Over the last two weeks, I’ve taken field trips with my students to several very different schools so that they can make an informed, well-reasoned decision about what service site they would like to volunteer at this year. This entry will be the first in a series of entries in which I write about the schools that we visit and my students’ reactions to the field trips. By doing this, I hope to provide the reader a sample of the wide spectrum of educational settings which young children in Yangon find themselves and also to give concrete illustrations of the transformative effect that service learning can have on students in Myanmar.
The first school that we visited was a Christian school for blind children. The founder of the school is an inspiring man. He lost his eyesight, an arm, and the partial use of his other hand after an accident in his high school chemistry lab. In a society with few resources for people with disabilities, his recovery was slow and painful. He suffered from extreme depression and at one point attempted suicide. It was at this time that he found God and decided to dedicate his life to helping others who are blind. He founded the school several decades ago and has since worked relentlessly to expand and improve the facilities.

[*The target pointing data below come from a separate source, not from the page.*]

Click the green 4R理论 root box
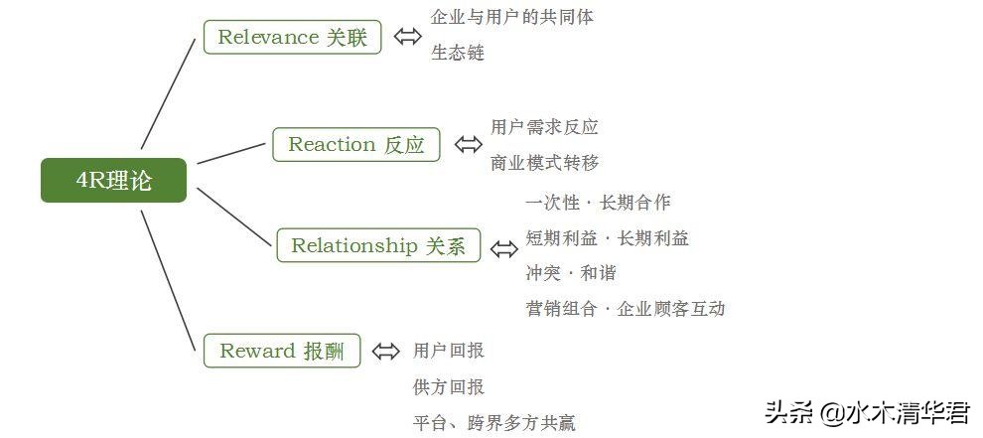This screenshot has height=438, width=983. point(113,181)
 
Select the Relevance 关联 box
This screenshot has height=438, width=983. point(293,37)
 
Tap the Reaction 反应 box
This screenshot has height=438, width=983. point(356,145)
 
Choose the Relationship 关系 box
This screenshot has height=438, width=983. point(378,245)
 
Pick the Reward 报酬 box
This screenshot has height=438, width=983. point(282,351)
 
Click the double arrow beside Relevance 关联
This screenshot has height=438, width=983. point(407,37)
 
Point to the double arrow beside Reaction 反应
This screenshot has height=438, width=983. point(469,144)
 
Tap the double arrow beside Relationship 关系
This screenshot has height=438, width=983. point(504,249)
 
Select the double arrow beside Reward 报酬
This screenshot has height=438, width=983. point(385,351)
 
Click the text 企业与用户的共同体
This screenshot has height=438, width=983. point(512,17)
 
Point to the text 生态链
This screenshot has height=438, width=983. point(458,53)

Outside of this school, there are few educational and vocational opportunities for blind children in Myanmar. Families and communities with blind children in Myanmar do not have access to information and resources to help these children learn mobility and orientation in order to become independent and productive members of their communities. Many blind children in Myanmar spend their lives confined to their houses without ever learning basic mobility and orientation and never attending school. In this school, by contrast, blind children from around the country find a loving, supportive community where they are taught mobility and orientation skills and ultimately learn to even navigate the complicated bus system in Yangon. There is regimented program in which the children gradually become more independent and confident from the day they arrive at the school until they are finally able to take care of themselves and explore the city on their own.
Some graduates of the school have even gone on to become students at the University of Yangon, earning degrees in various fields and often returning to teach at the school. This school now serves several hundred blind children and adults. The majority of the adults residing there are former students who now work at the school in various capacities. Many stay because of the strong sense of community and solidarity and because they want to give back to the school.